▶ [Source passage]
──────

It is the Catholic imagination that gave Dorothy Day the vision to see a prostitute with advanced syphilis as Jesus Christ on her doorstep.
It's Catholic sacramental view of the world that allowed Pierre Teilhard de Chardin to see that "Christ has a cosmic body that extends throughout the universe."
It is the Catholic theological tradition that made Thomas Merton see, in the middle of a Louisville, Ky., shopping center, that he was so in love with all of the people buzzing around him that he longed to tell them that "they are all walking around shining like the sun."
Those with a sacramental view of the world find it challenging to separate the sacred from the profane in this world. The theological ideas that support the Catholic imagination were articulated during the Reformation period as a response to the increasingly influential theology of John Calvin and other reformers.

──────

▶ [Record set]
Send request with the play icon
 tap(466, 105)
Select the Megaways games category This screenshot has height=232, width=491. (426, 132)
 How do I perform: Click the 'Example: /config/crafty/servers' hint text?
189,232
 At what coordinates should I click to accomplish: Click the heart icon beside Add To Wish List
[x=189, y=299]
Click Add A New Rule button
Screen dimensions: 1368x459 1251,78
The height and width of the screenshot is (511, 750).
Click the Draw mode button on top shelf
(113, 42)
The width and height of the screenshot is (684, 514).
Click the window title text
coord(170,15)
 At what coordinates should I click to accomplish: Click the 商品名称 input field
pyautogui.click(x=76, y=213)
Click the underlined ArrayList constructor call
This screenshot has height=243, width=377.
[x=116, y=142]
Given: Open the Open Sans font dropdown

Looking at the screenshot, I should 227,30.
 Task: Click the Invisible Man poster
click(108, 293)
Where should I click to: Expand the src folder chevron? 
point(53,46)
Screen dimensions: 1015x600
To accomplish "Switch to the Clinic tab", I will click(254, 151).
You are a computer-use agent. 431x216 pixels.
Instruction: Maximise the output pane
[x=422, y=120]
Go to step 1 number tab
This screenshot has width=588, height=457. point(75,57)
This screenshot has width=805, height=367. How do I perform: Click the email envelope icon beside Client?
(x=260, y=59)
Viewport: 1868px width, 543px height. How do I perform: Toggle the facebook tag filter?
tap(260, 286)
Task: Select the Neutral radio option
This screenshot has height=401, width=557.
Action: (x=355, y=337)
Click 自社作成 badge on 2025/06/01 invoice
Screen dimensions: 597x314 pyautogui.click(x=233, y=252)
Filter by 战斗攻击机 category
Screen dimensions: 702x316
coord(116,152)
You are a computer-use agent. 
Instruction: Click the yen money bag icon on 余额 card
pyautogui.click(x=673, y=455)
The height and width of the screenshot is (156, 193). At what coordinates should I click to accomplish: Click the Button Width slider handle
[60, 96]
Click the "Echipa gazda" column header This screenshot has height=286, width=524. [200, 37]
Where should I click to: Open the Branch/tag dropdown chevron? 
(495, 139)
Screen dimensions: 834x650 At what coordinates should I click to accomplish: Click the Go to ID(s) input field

──────

Reproduce the passage on the Catholic imagination above, word for word, in its entirety.

▶ [Result for this exercise]
It is the Catholic imagination that gave Dorothy Day the vision to see a prostitute with advanced syphilis as Jesus Christ on her doorstep.
It's Catholic sacramental view of the world that allowed Pierre Teilhard de Chardin to see that "Christ has a cosmic body that extends throughout the universe."
It is the Catholic theological tradition that made Thomas Merton see, in the middle of a Louisville, Ky., shopping center, that he was so in love with all of the people buzzing around him that he longed to tell them that "they are all walking around shining like the sun."
Those with a sacramental view of the world find it challenging to separate the sacred from the profane in this world. The theological ideas that support the Catholic imagination were articulated during the Reformation period as a response to the increasingly influential theology of John Calvin and other reformers.